The image of family reconciliation and turning of hearts is quoted in one of the great prophetic messages of the Old Testament (Malachi 4:6). This parable of the lost son combined with this prophecy helps us to understand God's deep desire to bring reconciliation within His creation. Together these form a promise that you can take to His throne of grace and claim in full faith. When hearts turn to God, they will also return to those human relationships that have been broken through the years. You can count on it.
Holding out hope
The parable of the lost son is a parable for today. It offers hope for all who long for reconciliation. Whether it be with a child, a parent or a friend from the past, this story points to hope. It teaches that even when hope is deferred and the heart is sick, there is the promise that hope will blossom into a tree of life (Proverbs 13:12).
Imagine for a moment the day the father goes out to the hill and at last sees his son coming up the road. What joy and elation he feels! His heart immediately reaches out to his returning son, his feet quickly propelling him forward to the exuberant embrace. Both father and son are together again, the distance bridged and the time apart forgotten.
His years of hope and longing are summed in the declaration, "This my son was dead and is alive again; he was lost and is found" (Luke 15:24).
You may think this is a good place to end. But the story goes on. There is the reaction of the older son.

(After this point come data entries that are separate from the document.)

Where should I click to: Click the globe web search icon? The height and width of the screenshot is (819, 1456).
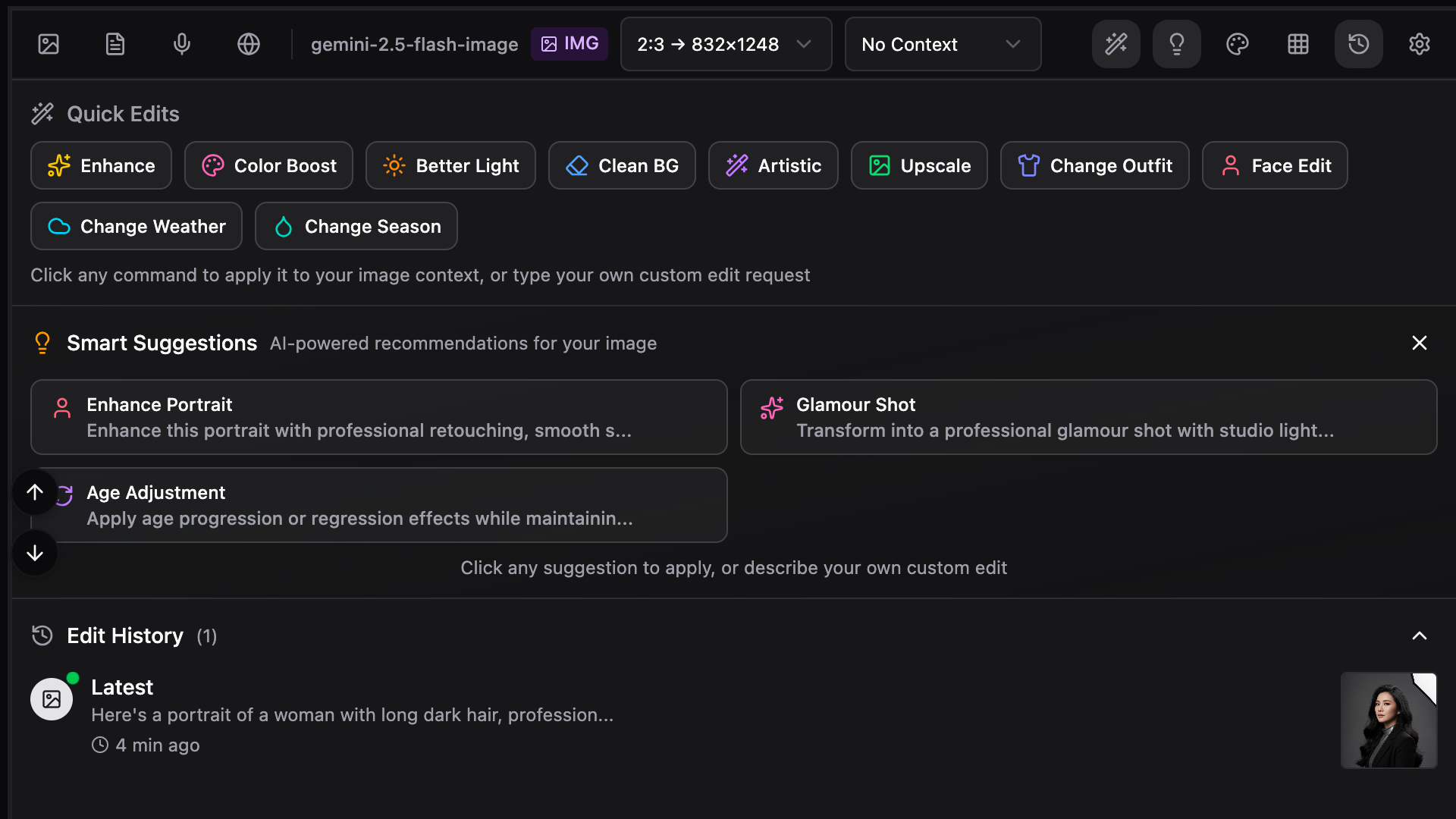[249, 44]
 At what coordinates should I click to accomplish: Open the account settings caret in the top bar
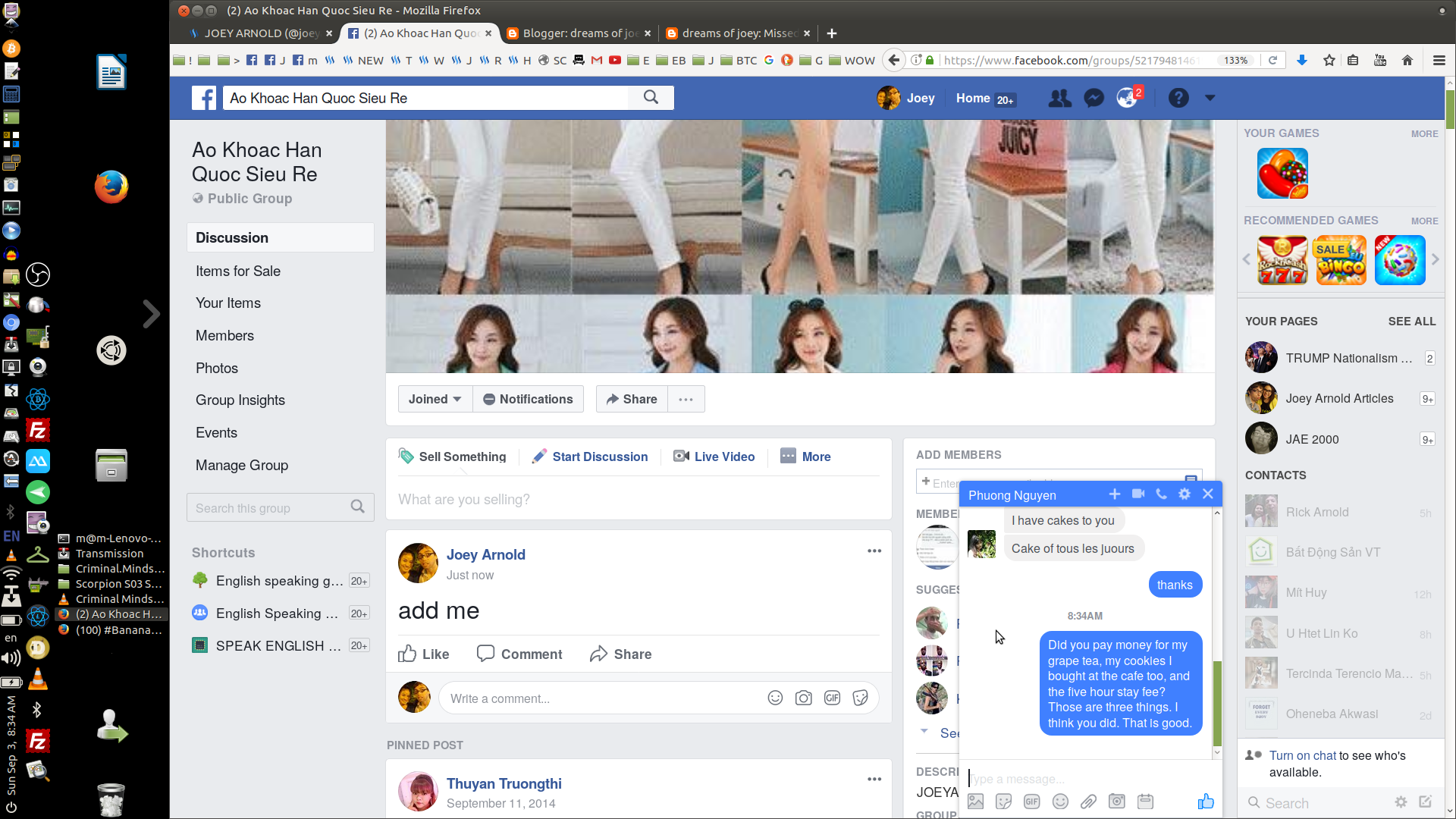(1209, 98)
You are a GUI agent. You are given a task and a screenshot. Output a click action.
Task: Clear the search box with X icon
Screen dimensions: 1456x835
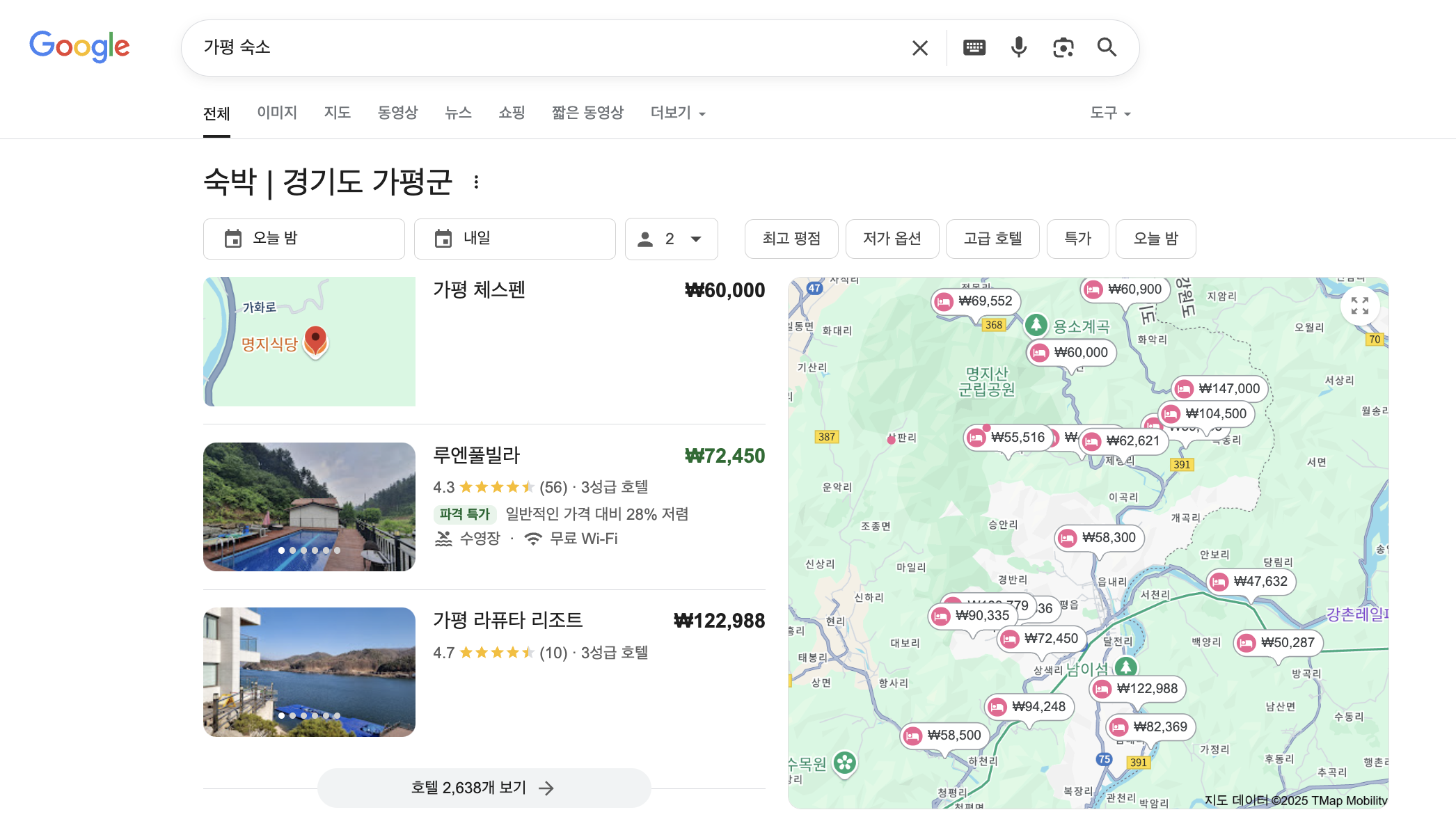[919, 47]
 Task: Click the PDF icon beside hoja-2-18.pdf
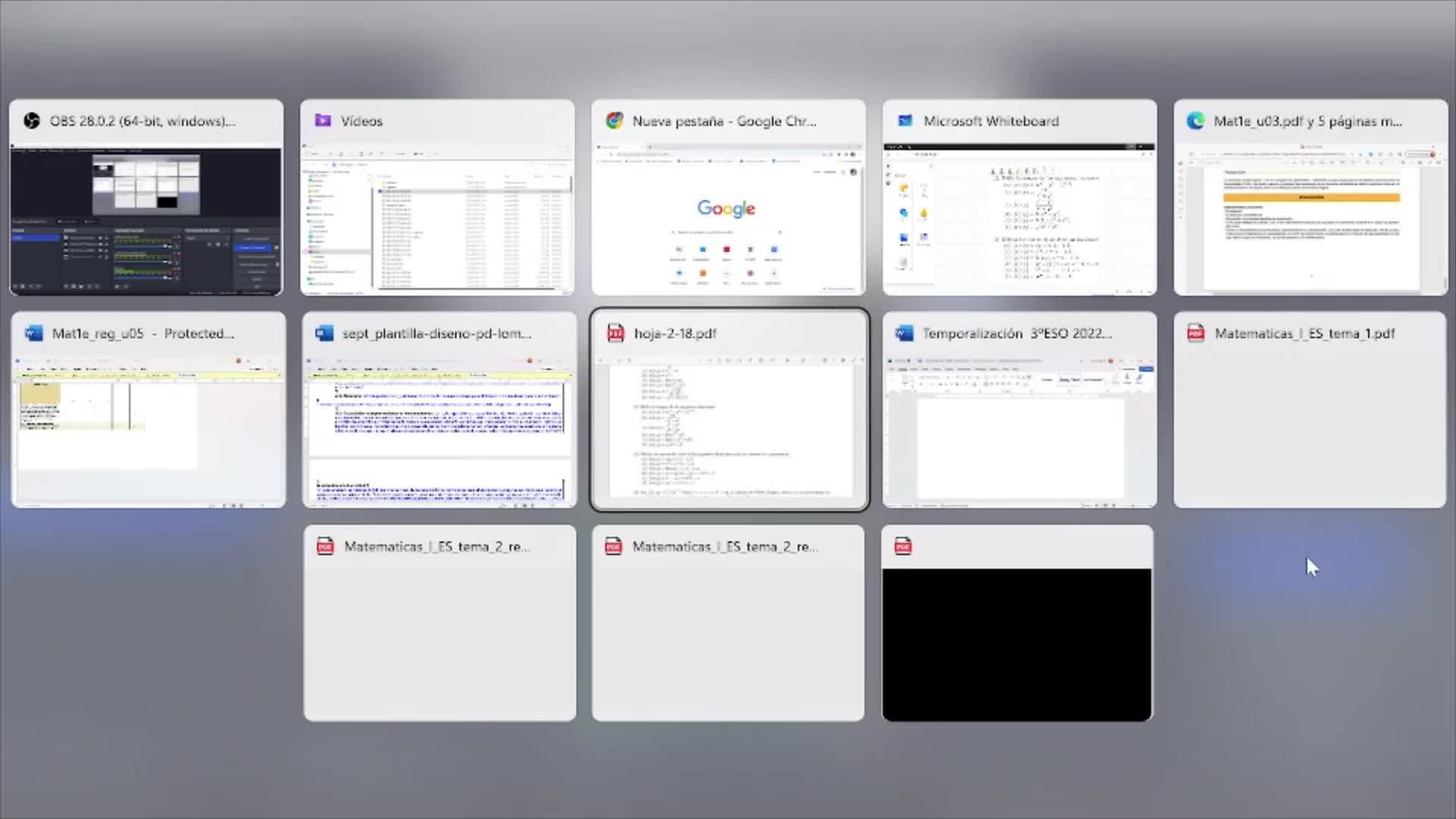(x=615, y=334)
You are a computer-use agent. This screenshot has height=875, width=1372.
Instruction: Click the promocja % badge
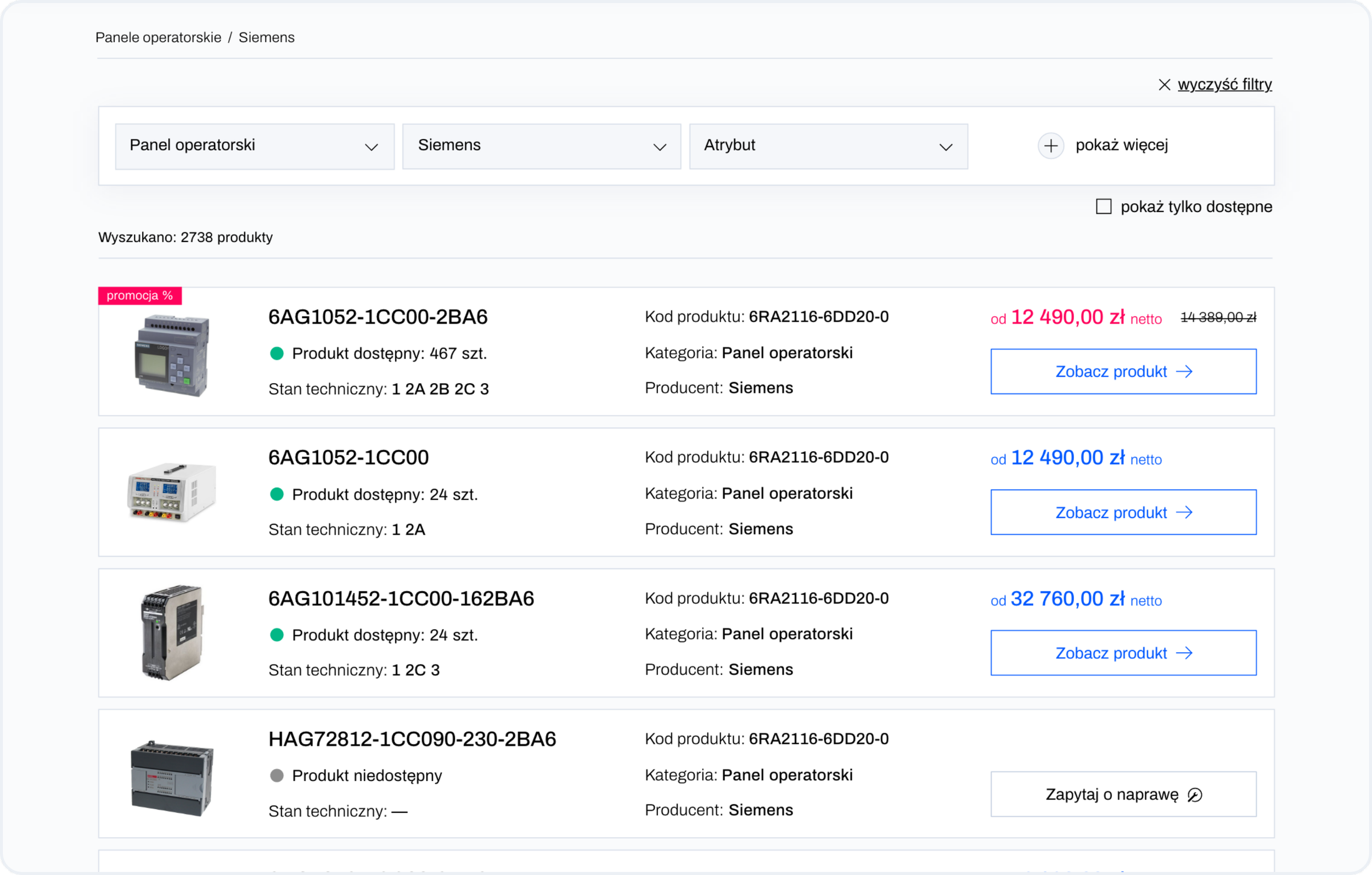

Remember him—the one who stayed and honored his father and worked to build the family business? At first he wasn't that happy over the return of his brother. When he came home that day and heard the noise from the celebration, he wondered what it was all about. When he heard his brother had returned home and a banquet was being held in his honor, it was more than he could handle.
He refused to join in the celebration. On hearing of his son's anger, the father pleaded with him to join in welcoming home his brother. But he couldn't because, as he put it: "These many years I have been serving you; I never transgressed your commandment at any time; and yet you never gave me a young goat, that I might make merry with my friends. But as soon as this son of yours came, who has devoured your livelihood with harlots, you killed the fatted calf for him" (Luke 15:29-30).
Once again the father showed his wisdom: "Son, you are always with me, and all that I have is yours. It was right that we should make merry and be glad, for your brother was dead and is alive again, and was lost and is found" (Luke 15:31-32).
The bond forged between the father and the older son could never be broken. The loyalty and dependability of the son here had been proven beyond doubt. Such relationships need no party or grand demonstration of fact. Trust was simply there.
I like to imagine the two brothers reconciling and their healed relationship becoming stronger and enduring through the years. The father lives on to see grandchildren run through his home with shouts of joy and fun. In his later years he thanks God for all of his family, and in time he dies, full of years and giving thanks to God with his last breath for His goodness and grace.
There is always hope for reconciliation. Pray for it and expect it. Never ever give up on God!